Viene poi massacrata la tassonomia ittica dello Scopoli, fondata sul “foro dell'ano”. “A norma del foro dell'ano io divido i pesci in tre ordini” asserisce il trentino; “il vostro sistema durerà, finché durerà l'ano nei pesci”, commenta il misterioso Lombardini.
Ma, aldilà delle trafitture satiriche, ciò che in queste Due Lettere viene duramente contestata è l'imperizia sperimentale di Scopoli, le sue mani più da “Ourang-Outang che da Sperimentatore”.
La natura non va semplicemente catalogata o studiata dentro i musei, ma colta “in azione”, osservata direttamente, non copiata morta e sfigurata.
È evidente che, dietro l'enigmatico Lombardini, si cela Spallanzani. Benché egli, dopo il clamore suscitato dal pamphlet, disapprovato dalle autorità accademiche e non solo, abbia preso le debite distanze dall'operina.

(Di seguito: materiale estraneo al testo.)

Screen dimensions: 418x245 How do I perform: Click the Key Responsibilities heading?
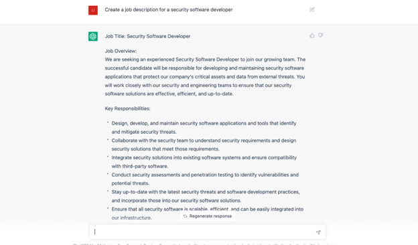(127, 108)
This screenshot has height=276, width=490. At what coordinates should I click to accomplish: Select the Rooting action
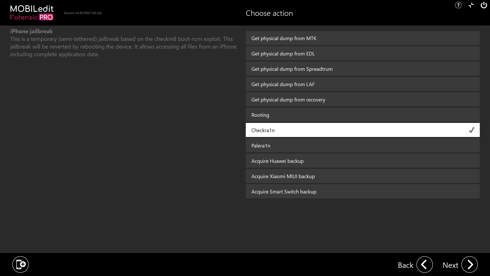coord(362,115)
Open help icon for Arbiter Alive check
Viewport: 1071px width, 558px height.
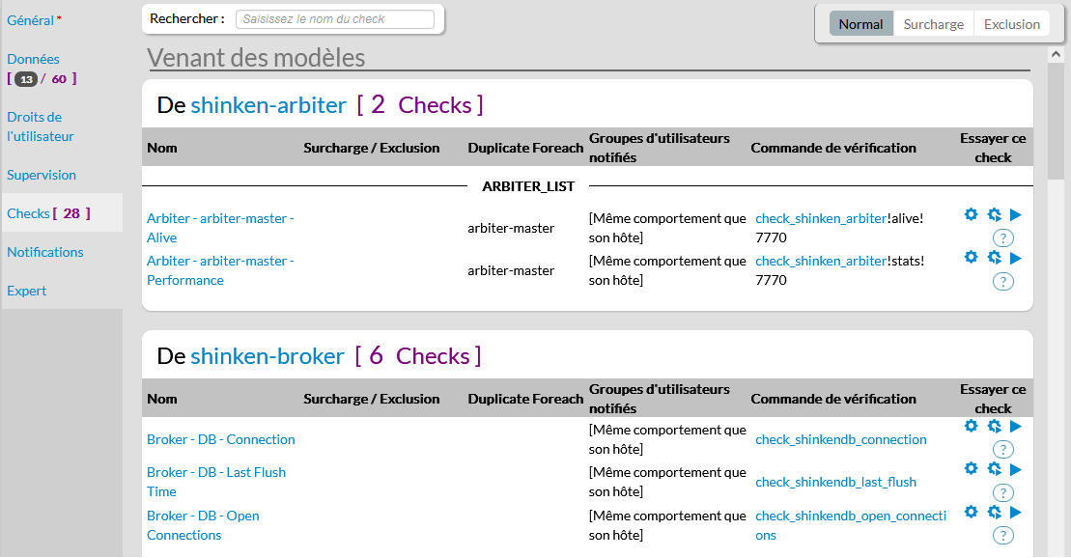1003,238
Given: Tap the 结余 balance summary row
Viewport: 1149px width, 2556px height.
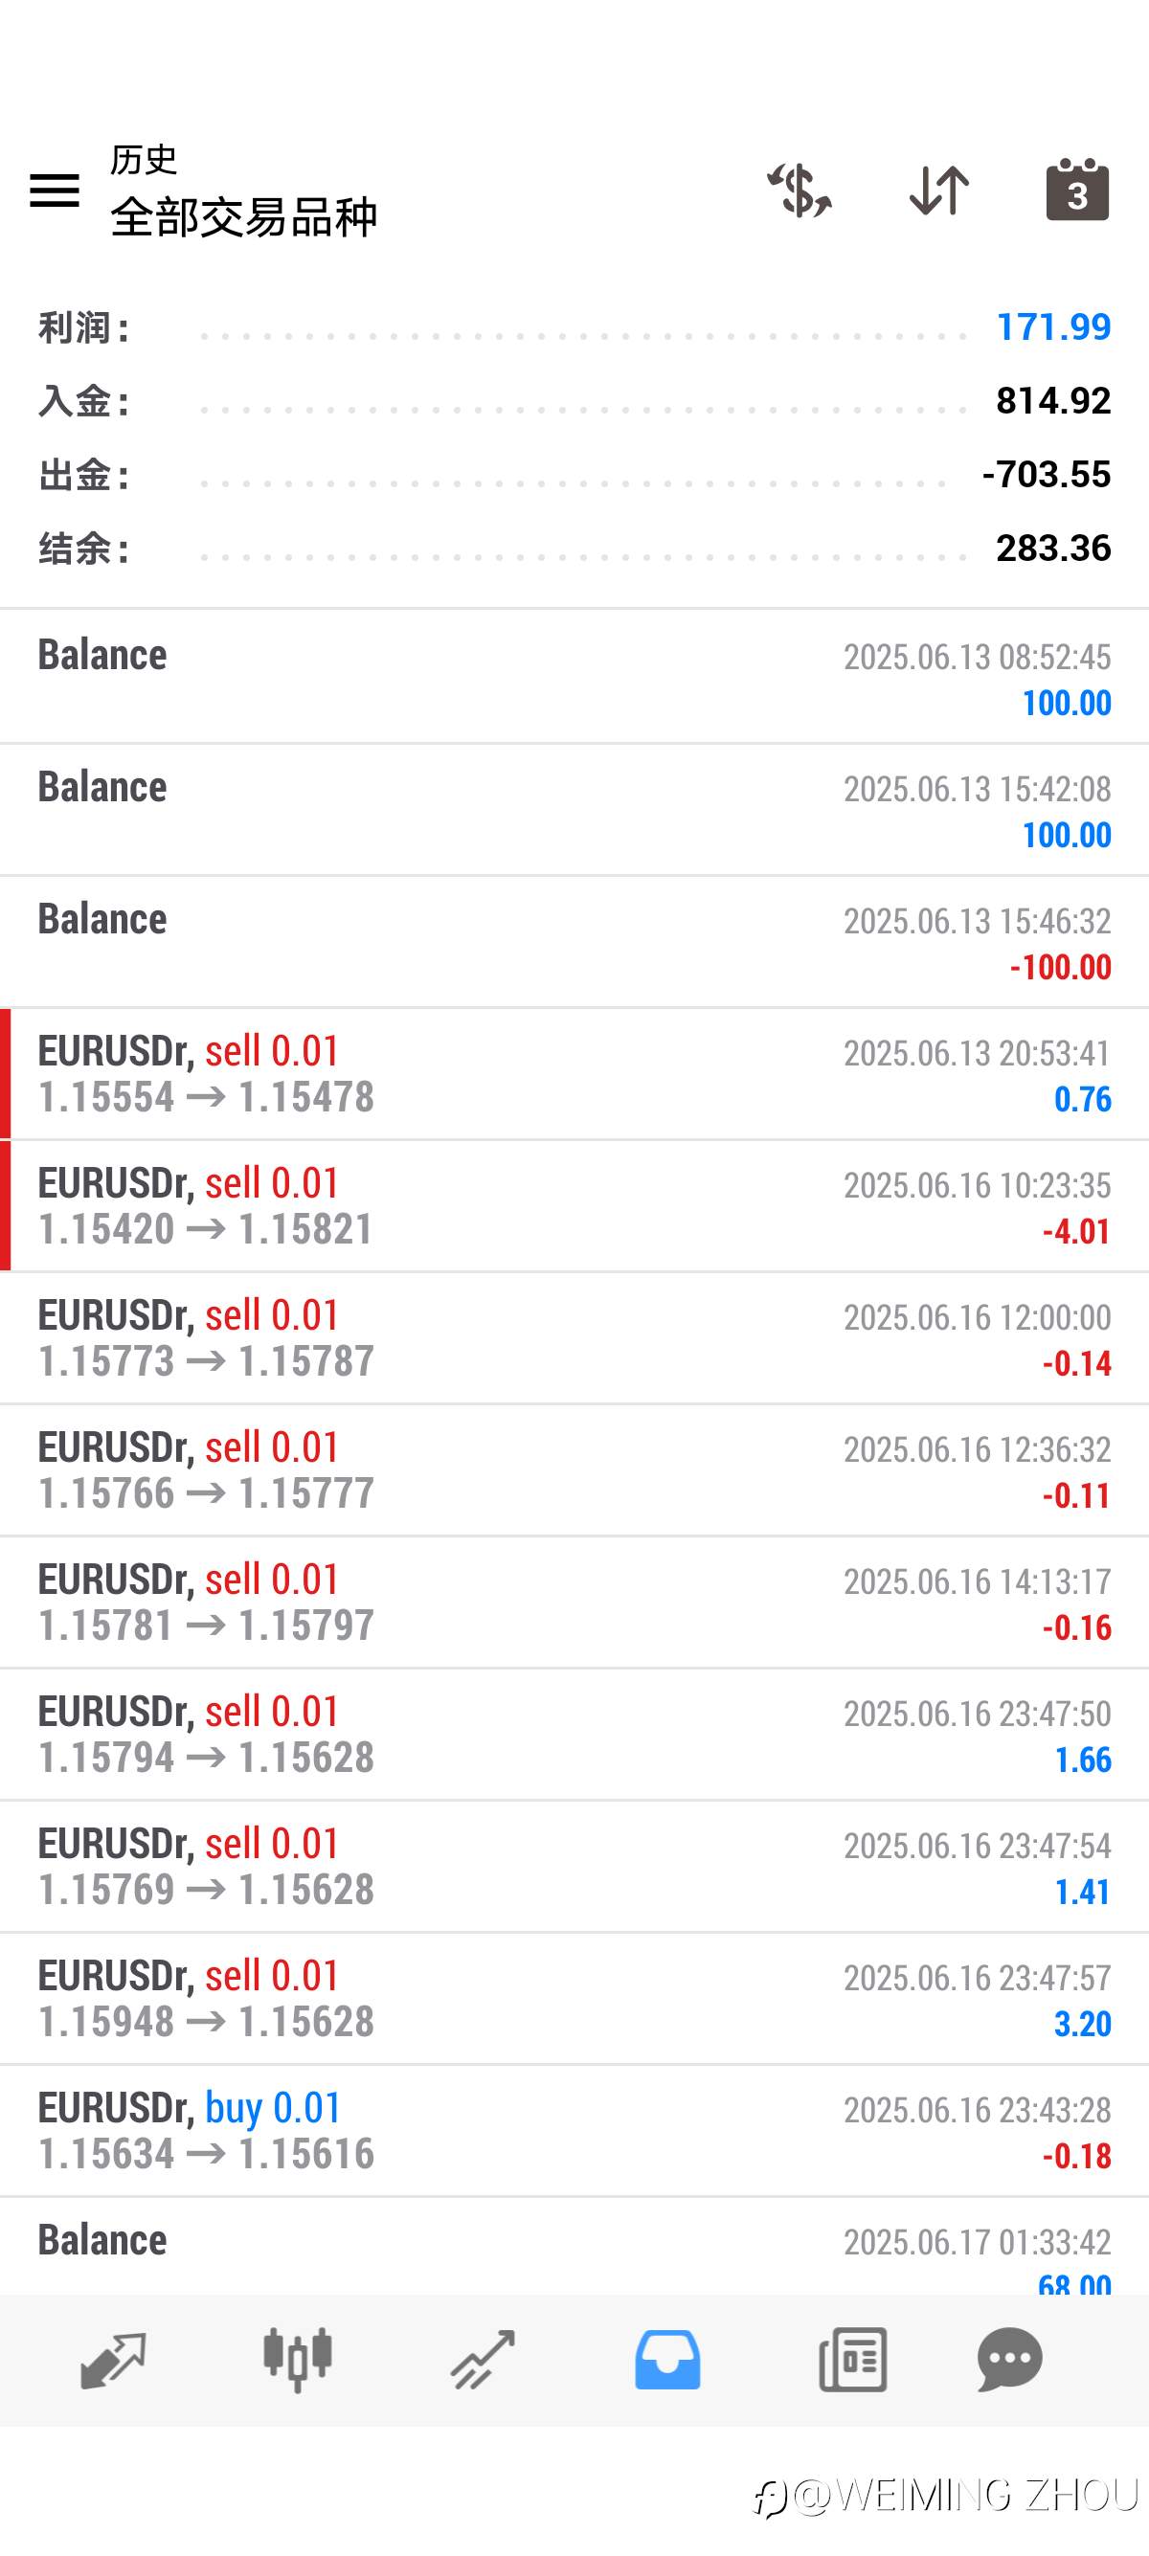Looking at the screenshot, I should point(575,548).
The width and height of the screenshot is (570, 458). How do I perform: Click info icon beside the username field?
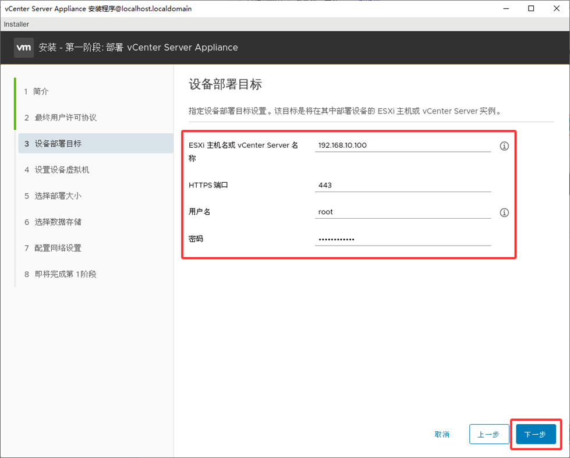pyautogui.click(x=504, y=212)
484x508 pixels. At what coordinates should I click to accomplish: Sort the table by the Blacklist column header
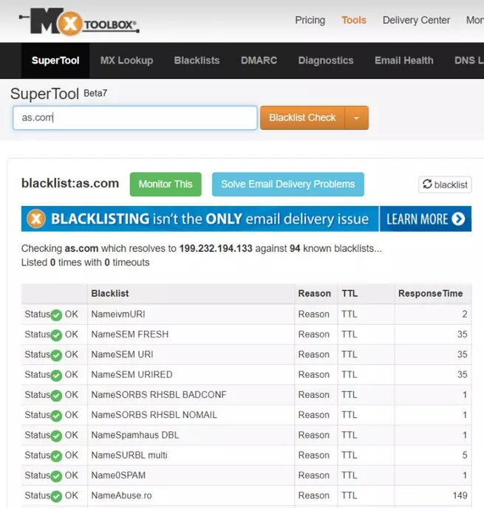(x=110, y=294)
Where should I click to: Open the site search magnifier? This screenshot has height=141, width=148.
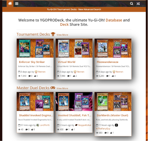pyautogui.click(x=131, y=4)
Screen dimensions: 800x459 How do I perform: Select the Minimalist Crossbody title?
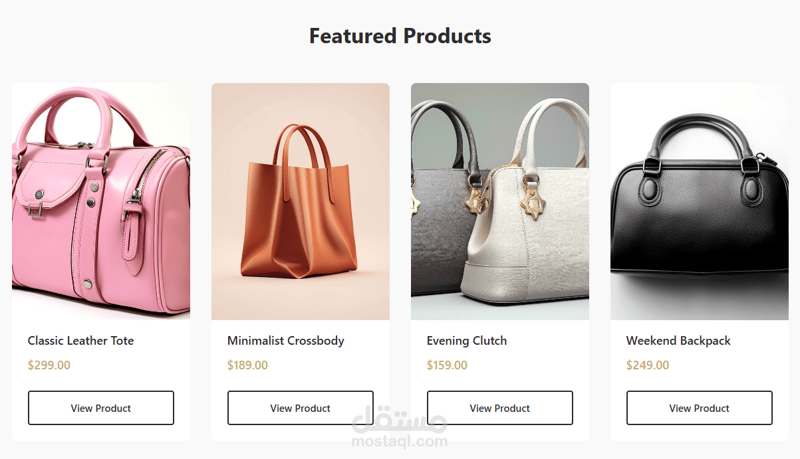coord(286,341)
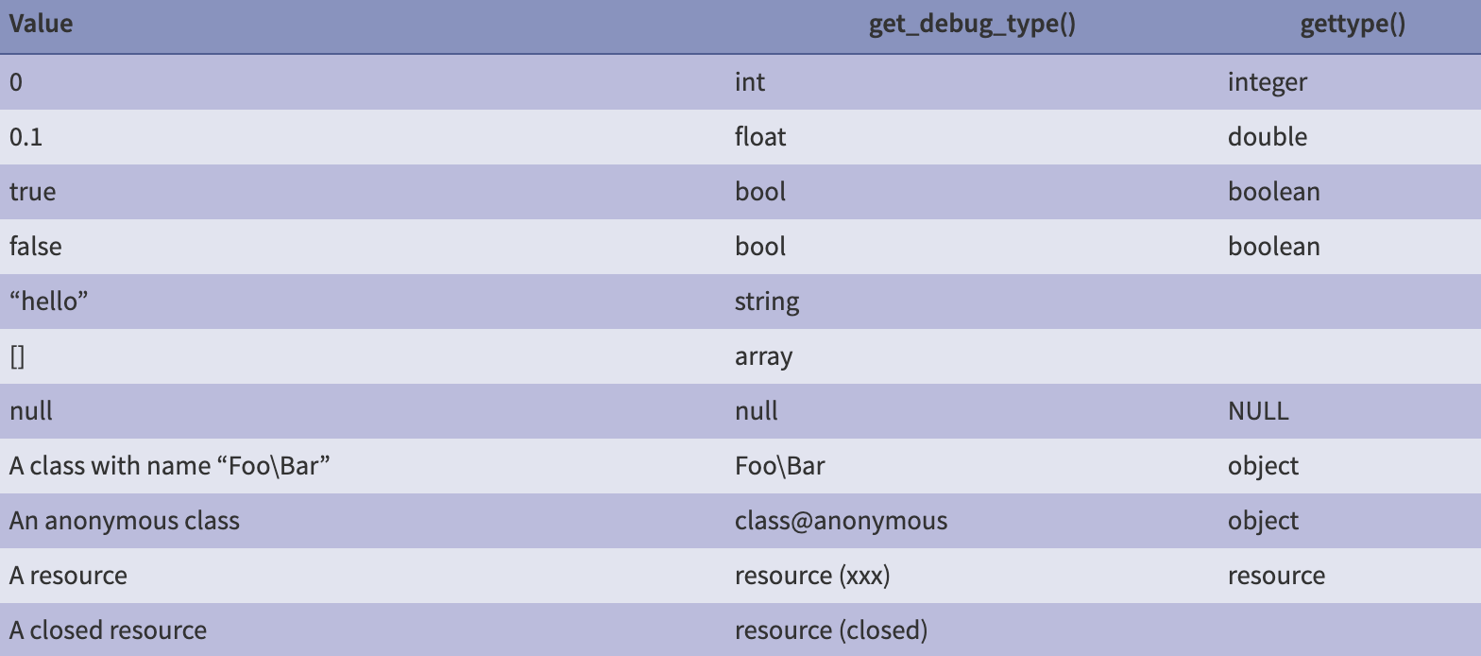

Taluni sospettano addirittura che ci sia Spallanzani anche dietro il brutto tiro giocato a Scopoli con il verme stesso.
Ma ciò non è sicuro.
Così come non è sicuro che sia di Goldoni una commedia uscita postuma (1796), Il falso originale, dove l'intera vicenda è riconoscibile nonostante la trasposizione letteraria.
Sicuro è che Scopoli, colpito da apoplessia, morì l'8 maggio del 1788. Il 4 febbraio anche Spallanzani fu colpito da apoplessia. Morì l'11; quello fu l'ultimo esperimento cui assistette. Per un curioso paradosso fu curato dal medico Scarpa. Per un paradosso ancor più singolare, e finale, la sua commemorazione fu letta a Milano dal padre Gregorio Fontana.